Brandy for the Parson is a 1952 British comedy film directed by John Eldridge and starring Kenneth More, Charles Hawtrey, James Donald and Jean Lodge. It was written by Walter Meade, John Dighton and Alfred Shaughnessy based on a short story by Geoffrey Household from Tales of Adventurers (1952). The title is a reference to the refrain of the poem "A Smuggler's Song" by Rudyard Kipling.

==Plot==
Bill and Petronilla are a young couple on a yachting holiday. They agree to give a lift to friendly Tony and his cargo, who unbeknownst to them is a brandy smuggler. Before they know it, the couple are fleeing cross-country, chased by customs men.

==Cast==
- James Donald as Bill Harper
- Kenneth More as Tony Rackham
- Jean Lodge as Petronilla Brand
- Frederick Piper as customs inspector
- Charles Hawtrey as George Crumb
- Michael Trubshawe as Redworth
- Alfie Bass as Dallyn
- Wilfrid Caithness as Mr. Minch
- Lionel Harris as Mr. Frost
- Richard Molinas as Massaud
- Reginald Beckwith as scoutmaster
- Stanley Lemin as customs officer
- Arthur Wontner as Major Glockleigh
- Frank Tickle as vicar
- Amy Dalby as postmistress
- Wensley Pithey as circus owner
- Sam Kydd as lorry driver

==Production==
The screenplay was based on an unused script from Ealing Studios, which was passed on to Group Three Films who produced it on a comparatively small budget. Director John Eldridge had previously worked in the documentary film sector and this was his feature film debut. Filming took seven weeks. It was made at Southall Studios in London. The film's sets were designed by the art director Ray Simm. Location shooting took place around Salcombe and the Kingsbridge Estuary in Devon as well as Dorchester in Dorset. John Grierson, head of Group Three, said "I hope it will be in the Jerome K. Jerome tradition". Audrey Hepburn was originally lined up to play the female lead, but delays in production led to her becoming unavailable and she was replaced by Jean Lodge who was married to the film's screenwriter Alfred Shaughnessy.

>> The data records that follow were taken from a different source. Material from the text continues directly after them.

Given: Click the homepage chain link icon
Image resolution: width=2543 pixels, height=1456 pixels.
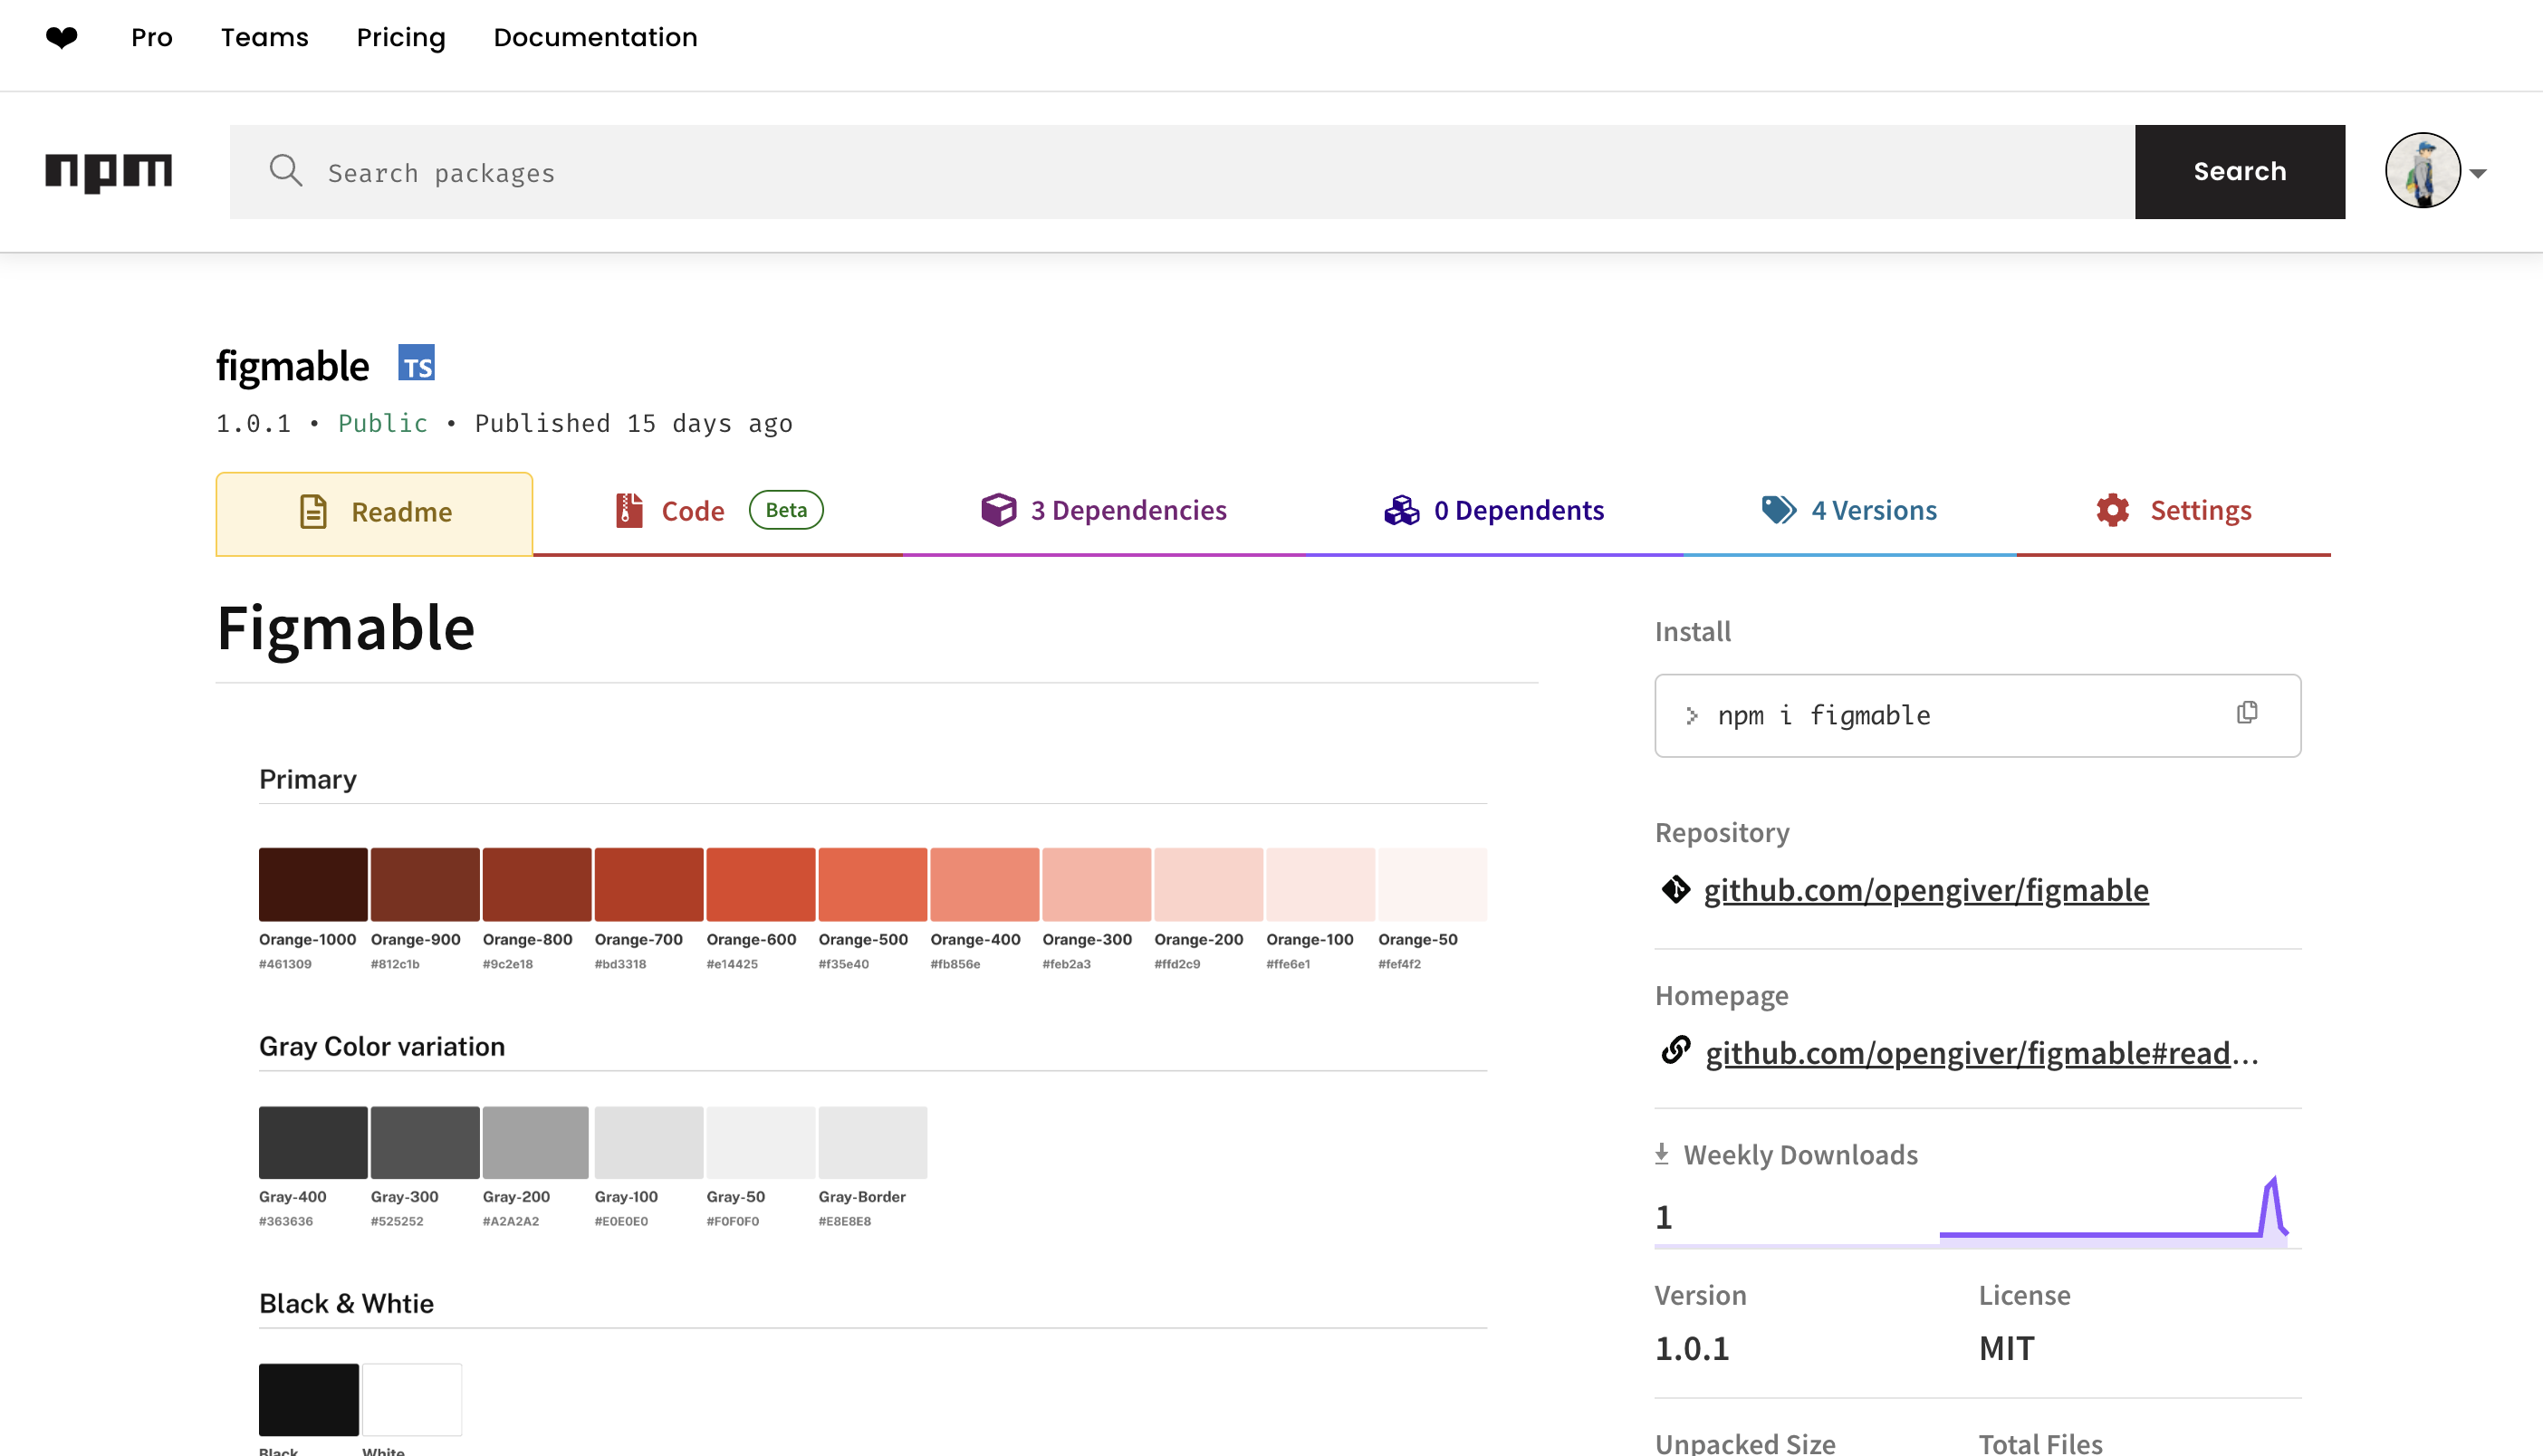Looking at the screenshot, I should click(1675, 1051).
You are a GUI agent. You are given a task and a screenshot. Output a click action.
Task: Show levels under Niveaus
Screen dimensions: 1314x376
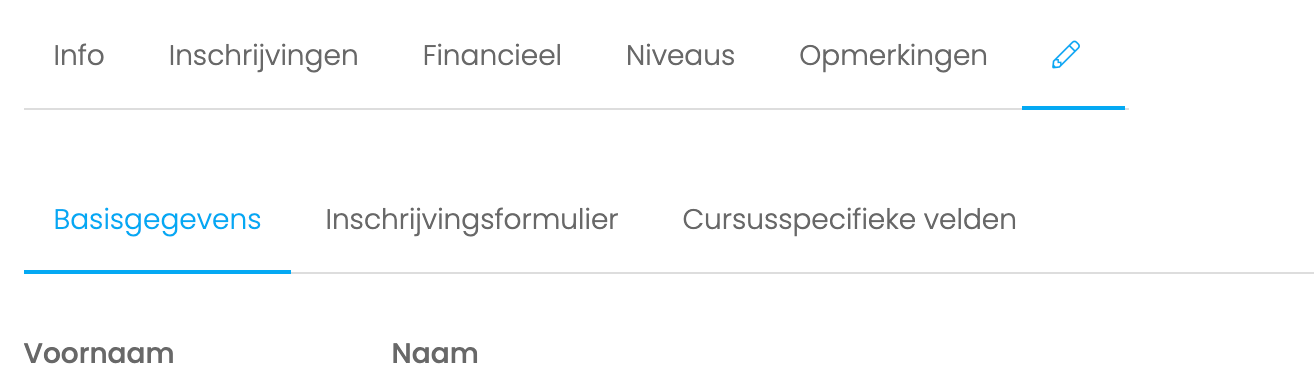[680, 56]
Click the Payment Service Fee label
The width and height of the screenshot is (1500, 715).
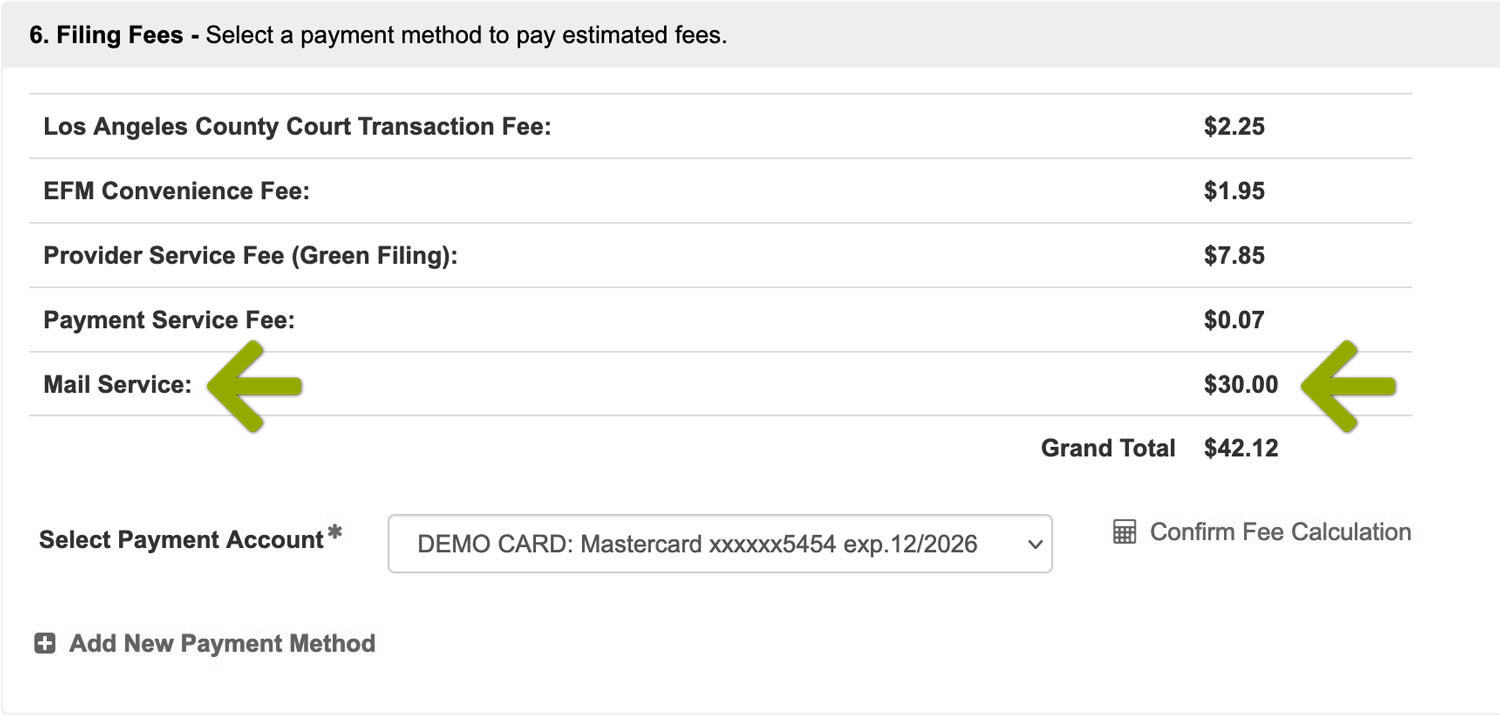pyautogui.click(x=169, y=320)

Kenneth More said he was cast due to Shaugnessy who had seen a test More made for Scott of the Antarctic.

==Critical reception==
The Monthly Film Bulletin wrote: "This agreeable comedy is an altogether more hopeful introduction to the work of Group 3 than its first effort, Judgment Deferred: unlike the latter, it was produced under the supervision of John Grierson, and its accent is on young talent both in the direction and the playing. In style, the comedy derives from the Ealing genre, and though not particularly original it has a welcome freshness and intimacy. One would have liked a script with more wit and direction with more humour, but the amusing situations, some excellent playing and the very pleasing location work carry it lightly, unpretentiously through."

Variety said if the film "is a fair sample of" Group 3's "output, the government’s confidence has been fully justified, for this is an amiable entertainment. It should do pleasing business at home despite the absence of prominent marquee names. Pic should also prove a hit in American art houses."

Allmovie called it "wafer-thin comedy."

The New York Times called it "a mild but tasty distillate."

Picture Show magazine found it "well acted against a delightful background of English scenery, beautifully photographed", and the film's executive producer John Grierson described it as "a sweet lemon of a picture" with a feel of "old oak and seaweed".

Filmink said "it isn't very funny but More is... charismatic."

==Bibliography==
- Chibnall, Steve & McFarlane, Brian. The British 'B' Film. Palgrave MacMillan, 2009.
- Harper, Sue & Porter, Vincent. British Cinema of the 1950s: The Decline of Deference. Oxford University Press, 2007.